California Voters Face Choice: End Death Penalty, or Speed It Up

San Quentin State prison's brand new death chamber
San Quentin State prison's brand new death chamber
HUNTINGTON BEACH, Calif. — Beth Webb remembers talking with friends at her sister’s Christmas party several years ago, wondering aloud if she would support the death penalty if someone she knew were murdered. Then, in 2011, her sister, Laura Webb Elody, was killed along with seven other people as she worked at a hair salon in nearby Seal Beach.

For weeks, Ms. Webb wanted revenge. And the local district attorney promised she would get it in the form of the death penalty. But five years later, the man who killed her sister and wounded her mother is still alive, and Ms.
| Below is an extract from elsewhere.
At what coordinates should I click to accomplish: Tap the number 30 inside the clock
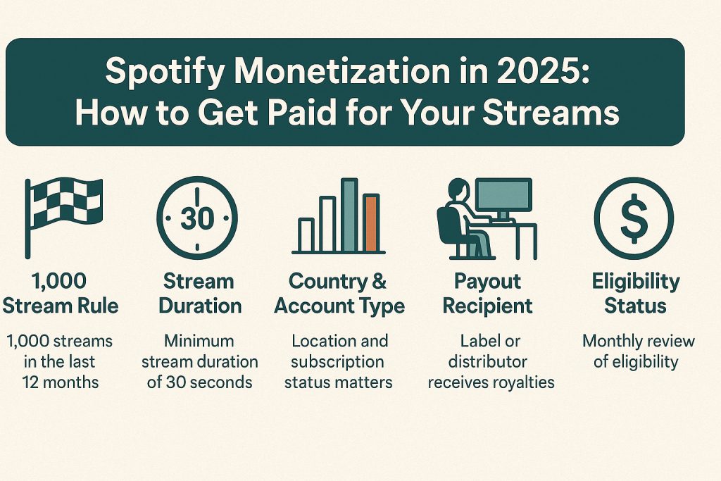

Webb is now helping to lead the campaign to abolish the death penalty here.

Tami Alexander has waited even longer. The man who killed her mother-in-law and sister-in-law has been on death row for more than two decades.

The death penalty has long been one of the most contentious issues in the state. Though California has executed only 13 people since the 1970s, it has sentenced hundreds to death and has more prisoners on death row than any other state. California has repeatedly been criticized for keeping those people in a suspended state for years, costing Californians billions of dollars.

There have been attempts before to reform the system — just four years ago a ballot proposition failed in its effort to abolish the death penalty entirely. Now voters are being presented with their latest choice in the matter: Should the state get out of the business of capital punishment completely or enact a plan to make executions happen more quickly?

Both proposals accept that the state’s death penalty system — which costs an estimated $150 million a year for trials, appeals and death row facilities — is broken. The state’s process is so prolonged, “with only the remote possibility of death,” that it is tantamount to cruel and unusual punishment, a federal judge wrote in a 2014 ruling, calling the system dysfunctional and arbitrary. The 747 inmates on death row remain in a legal limbo: There has not been an execution in the state since 2006, as the state’s lethal injection protocol remains tied up in the courts.

This year, voters will decide between two competing ballot measures: Proposition 62, which would end the death penalty and replace it with life without parole, and Proposition 66, which would speed up the executions by accelerating appeals for inmates on death row. A victory for either side will transform the state’s system for capital punishment.

When the death penalty was last on the state ballot, the focus remained primarily on money — with opponents arguing that the state was spending billions without executing anyone. In California, most inmates spend at least two decades on death row. Far more have died from natural causes or suicide than have been executed.

After the measure to repeal it lost by four percentage points in 2012, supporters of the death penalty quickly pulled together to find a way to get their proposal to voters as quickly as possible.

“We knew we needed to say to California voters as quickly as possible that we have to get this fixed,” said Mike Ramos, the San Bernardino district attorney and one of the leading proponents of Proposition 66. “Citizens are getting rightly frustrated that we are holding the worst of the worst, people who are evil, on hold indefinitely. The families would like justice, the people want justice, and what we have does not work.”